Cameras too invasive

“The city is using this non-invasive method for pipe inspection, considering the condition of some of the lines,” says Bracken. “Any time you send in a camera you stir up sediment and risk chipping off buildup. And, while the cameras may see large leaks, they can’t see small ones. For the amount of information a camera can gather on leaks and line condition, we can do it faster acoustically.”

The SWBNO prioritizes the areas it wants Echologics to analyze, but also gives the contractor freedom to proactively analyze other areas identified by the board as high-risk. In the first two weeks of the contract, the Echologics crew identified leaks totaling 358,000 gallons per day.

“The biggest leaks we’ve found are the ones that are diverted straight into the sewer,” says Bracken. “They never surface.” The SWBNO has also used a SmartBall acoustic sensor orb designed by Pure Technologies Ltd. Surrounded by a foam-rubber wrapper, the ball is dropped inside a line segment and records leak information as it rolls along the pipe, driven by water flow.

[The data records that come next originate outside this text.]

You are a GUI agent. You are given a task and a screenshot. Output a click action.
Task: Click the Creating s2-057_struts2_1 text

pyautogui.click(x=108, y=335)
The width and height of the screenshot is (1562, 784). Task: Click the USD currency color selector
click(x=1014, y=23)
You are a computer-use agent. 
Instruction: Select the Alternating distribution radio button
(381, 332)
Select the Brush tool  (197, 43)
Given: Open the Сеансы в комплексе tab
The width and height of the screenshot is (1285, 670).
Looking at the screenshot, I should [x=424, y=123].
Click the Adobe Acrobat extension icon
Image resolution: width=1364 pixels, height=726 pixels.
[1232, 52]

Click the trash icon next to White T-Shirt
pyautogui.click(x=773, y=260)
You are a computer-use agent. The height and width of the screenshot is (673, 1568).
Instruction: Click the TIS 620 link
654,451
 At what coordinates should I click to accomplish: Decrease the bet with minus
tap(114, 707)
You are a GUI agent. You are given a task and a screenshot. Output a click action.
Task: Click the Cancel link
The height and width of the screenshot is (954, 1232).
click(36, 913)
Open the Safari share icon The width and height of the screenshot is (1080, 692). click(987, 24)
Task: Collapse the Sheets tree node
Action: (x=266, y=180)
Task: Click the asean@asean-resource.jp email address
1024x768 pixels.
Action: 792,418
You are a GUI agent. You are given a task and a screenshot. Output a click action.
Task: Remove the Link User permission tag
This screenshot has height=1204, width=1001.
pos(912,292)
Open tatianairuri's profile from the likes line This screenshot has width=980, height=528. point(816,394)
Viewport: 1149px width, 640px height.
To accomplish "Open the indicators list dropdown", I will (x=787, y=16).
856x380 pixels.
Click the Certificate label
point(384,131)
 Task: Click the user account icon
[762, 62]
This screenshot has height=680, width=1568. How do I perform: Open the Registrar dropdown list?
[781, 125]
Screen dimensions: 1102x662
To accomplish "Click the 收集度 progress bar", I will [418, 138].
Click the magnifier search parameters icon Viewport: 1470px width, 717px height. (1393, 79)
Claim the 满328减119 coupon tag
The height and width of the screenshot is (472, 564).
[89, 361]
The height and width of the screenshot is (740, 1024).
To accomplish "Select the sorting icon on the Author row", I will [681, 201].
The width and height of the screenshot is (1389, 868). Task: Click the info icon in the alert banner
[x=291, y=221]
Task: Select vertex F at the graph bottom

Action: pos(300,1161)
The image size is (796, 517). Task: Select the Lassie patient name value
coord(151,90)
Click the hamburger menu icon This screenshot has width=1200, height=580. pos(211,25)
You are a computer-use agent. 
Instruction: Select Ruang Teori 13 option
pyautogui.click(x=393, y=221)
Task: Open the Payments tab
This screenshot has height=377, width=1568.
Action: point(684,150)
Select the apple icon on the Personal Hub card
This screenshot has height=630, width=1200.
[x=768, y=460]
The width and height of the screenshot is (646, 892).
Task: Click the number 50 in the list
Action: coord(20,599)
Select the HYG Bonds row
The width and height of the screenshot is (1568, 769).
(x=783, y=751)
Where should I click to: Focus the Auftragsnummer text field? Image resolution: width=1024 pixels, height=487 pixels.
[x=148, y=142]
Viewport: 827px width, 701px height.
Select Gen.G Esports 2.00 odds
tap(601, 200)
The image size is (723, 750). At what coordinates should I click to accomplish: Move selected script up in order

“The ball itself records the acoustic information,” says Becker. “You drop it in one part of the system and pick it up in another. It’s limited to transmission lines larger than 12 inches. You have to make sure the line segment is isolated and that you can pick up the ball on the other end, or else it can take a wrong turn. It has found some leaks for us, and it’s a viable product that we’re willing to use in the future. It’s an additional technology that isn’t competing with the work being done by Echologics.”

For the foreseeable future, the pipe condition assessment will continue, in part so that the board can make an effective case to FEMA for extensive line replacement.

“I believe FEMA is coming to grips with our position on the level of damage to the water system as a whole,” says Becker. “In the meantime, it’s still our duty to make the best of the system we have and fight the daily battle to keep the leaks under control.”